P.L. Travers never forgave Walt Disney for what she saw as vulgar and disrespectful adaptation of her "Mary Poppins" novels. Forty years after the release of the film, stage producer Cameron Mackintosh (Cats, Les Misérables, Oliver!, The Phantom of the Opera, Miss Saigon) approached Travers about a musical theatre version of her work. The author initially refused, citing the film as a reason why she would never again allow an adaptation of her "Mary Poppins" series. After several meetings, the author relented, though when Mackintosh suggested using the songs from the Disney film in the production, Travers again balked. After much more pleading, Mackintosh convinced Travers to allow a stage production with the songs from the film on the strict proviso that no Americans participate in the development, and further that no one involved with the film version--including original film composers the Sherman Brothers, both of whom were still alive and working at the time--could participate. Mackintosh proceeded with development of the stage adaptation for several years without any involvement from Disney, per Travers' wishes, though after the author's death in 1996, the Walt Disney Company was allowed some degree of creative involvement and went on to co-produce the musical with Mackintosh.
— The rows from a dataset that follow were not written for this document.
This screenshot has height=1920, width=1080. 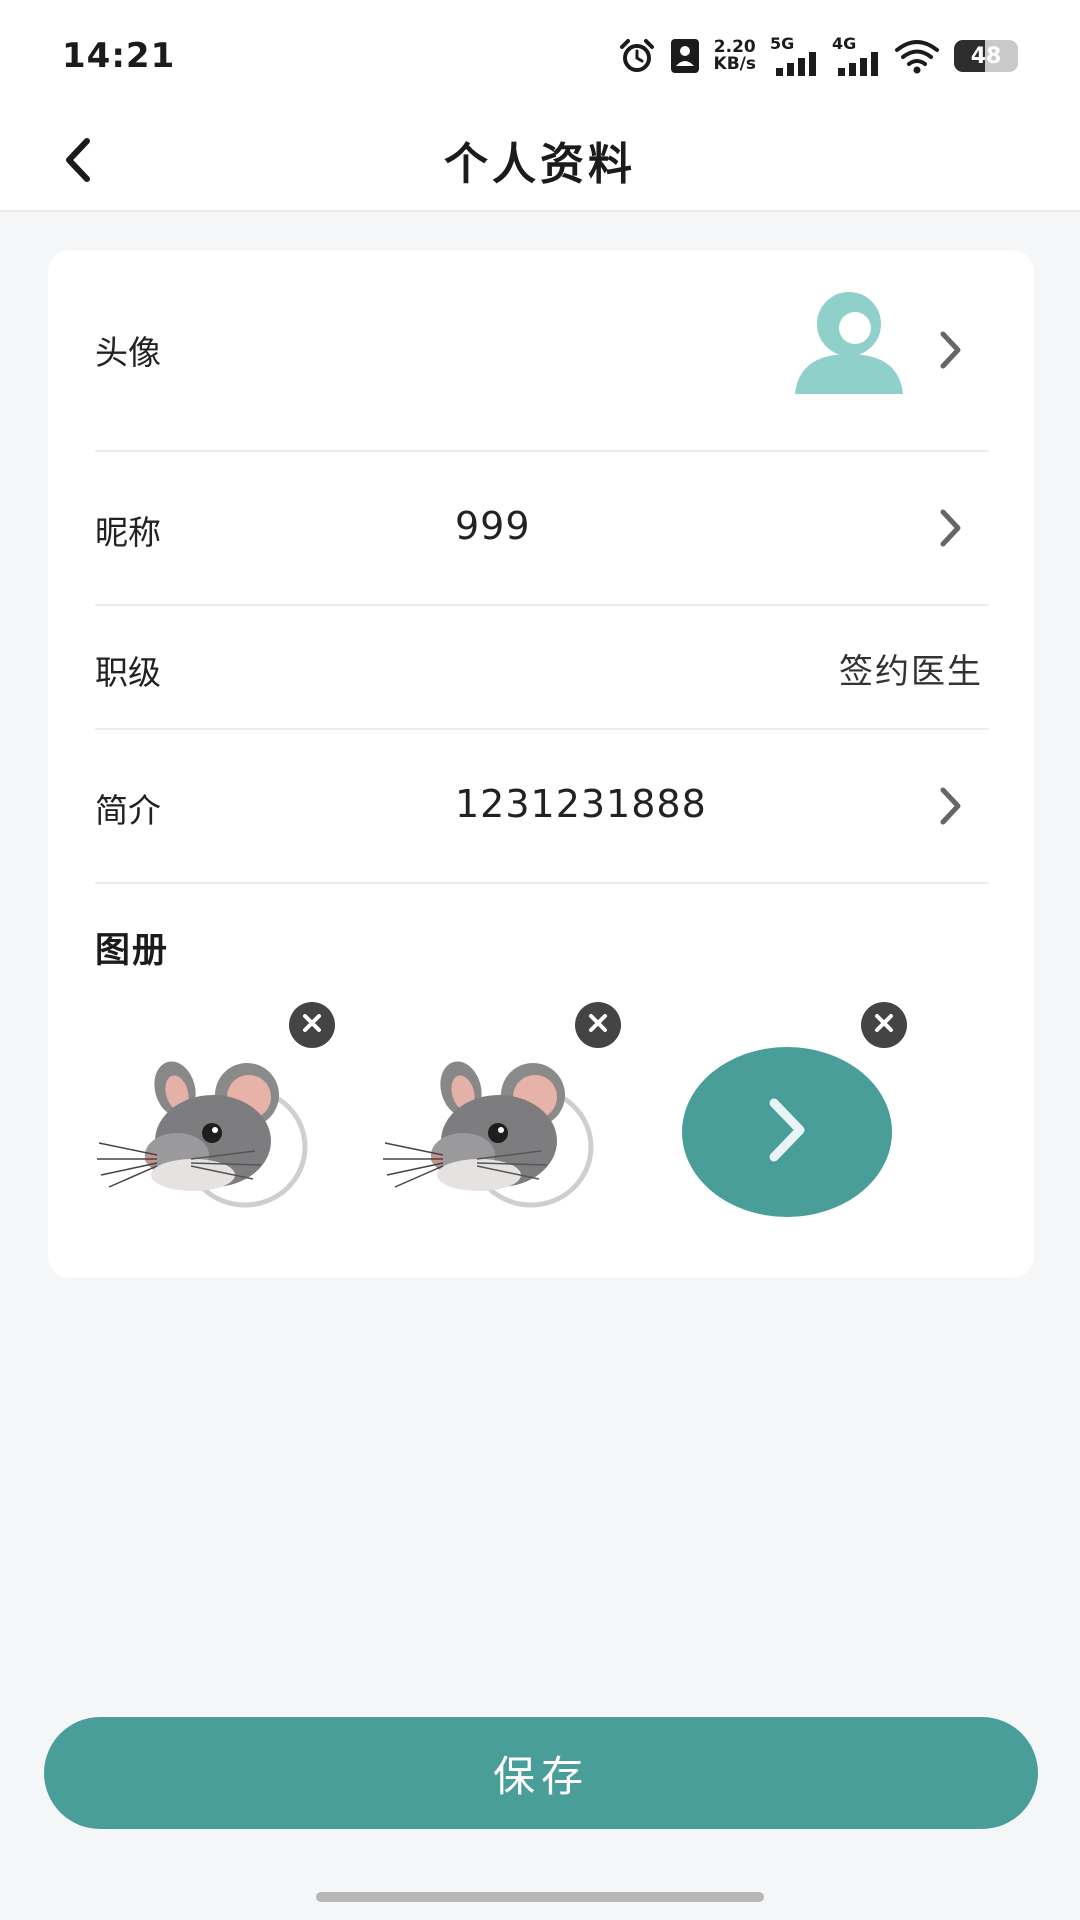 What do you see at coordinates (782, 44) in the screenshot?
I see `signal-5g-label: 5G` at bounding box center [782, 44].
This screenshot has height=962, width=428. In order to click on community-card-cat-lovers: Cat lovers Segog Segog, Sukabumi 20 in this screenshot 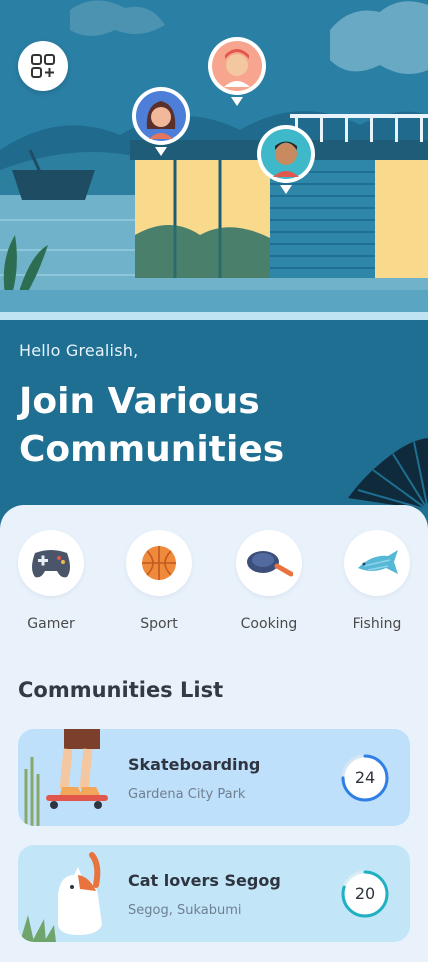, I will do `click(214, 894)`.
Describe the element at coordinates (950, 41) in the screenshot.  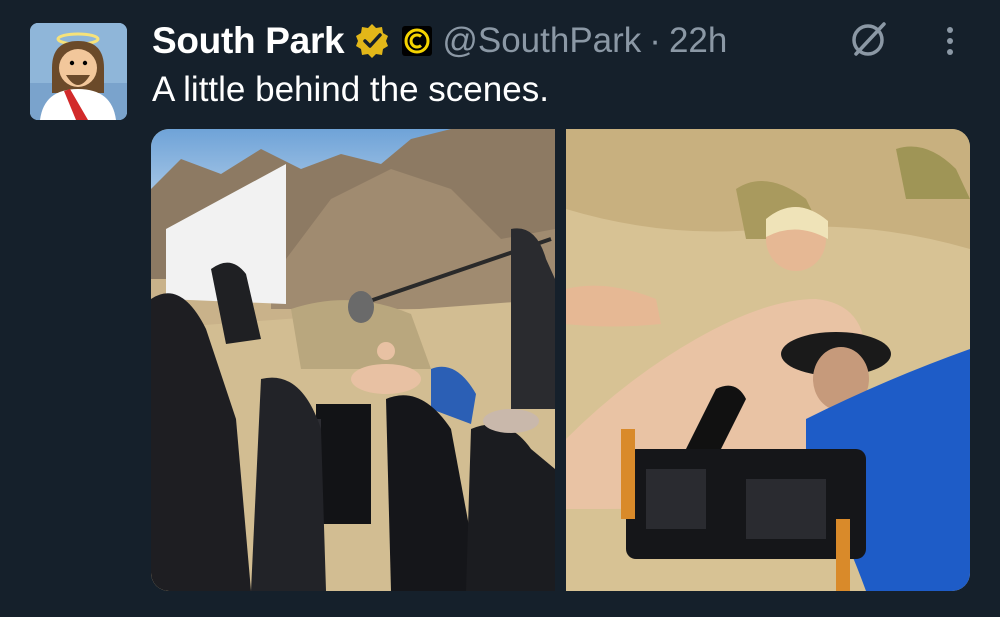
I see `more-vertical-icon` at that location.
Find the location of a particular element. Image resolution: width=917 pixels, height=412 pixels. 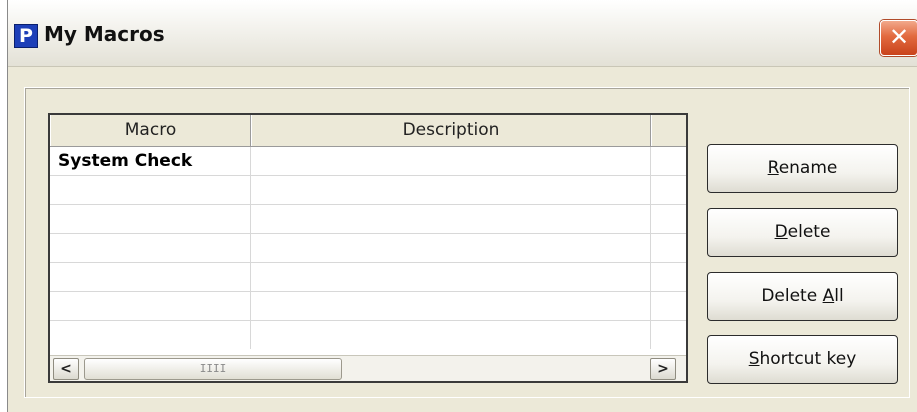

button-label-post: elete is located at coordinates (809, 232).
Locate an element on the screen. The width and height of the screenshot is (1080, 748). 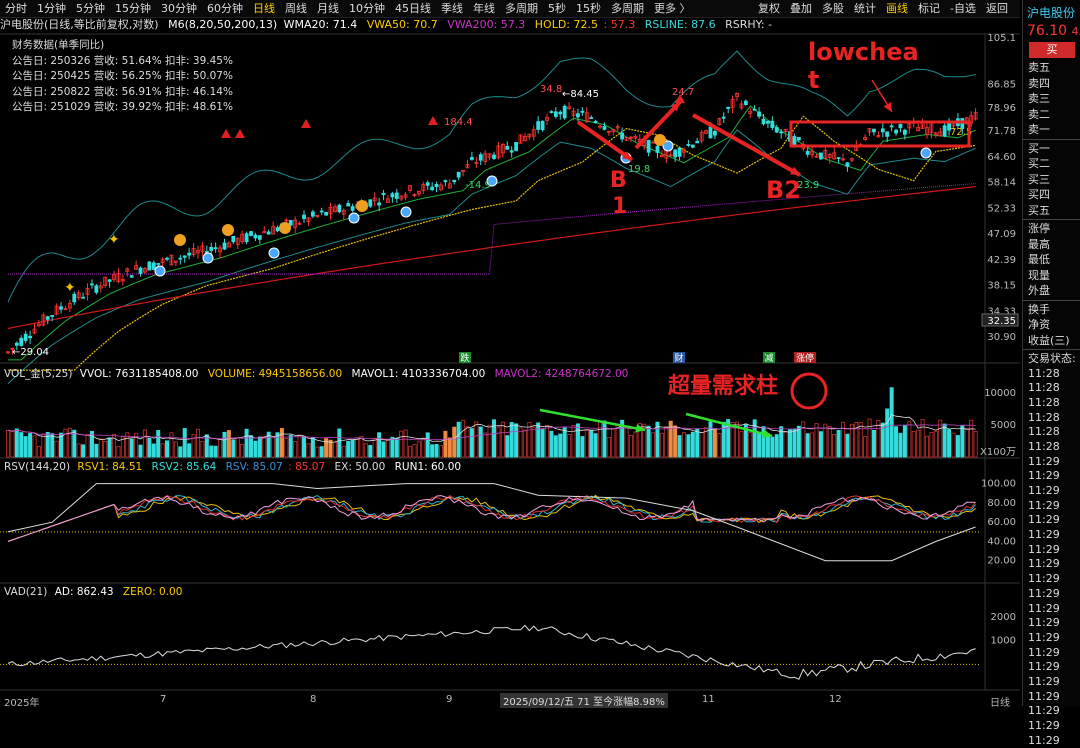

P.L. Travers never did approve of casting Dick Van Dyke as Bert in the pre-production stages of Mary Poppins. Although he claimed that it was the best film he was in, Van Dyke felt that he was miscast to play Bert and said that either Jim Dale or Ron Moody should have been cast to play Bert. Travers suggested actors like Richard Burton, Alec Guinness, Richard Harris, Rex Harrison, Ron Moody, Laurence Olivier, Peter O'Toole, and Peter Sellers for the role, in keeping with the British nature of her books. Even Travers and Walt Disney both favored Stanley Holloway for Bert, but Halloway had to turn down the role due to his obligation on reprising his stage role of Alfred P. Dolittle for the film version of Lerner and Loewe's My Fair Lady, which later became Mary Poppins' chief competitor in 1964.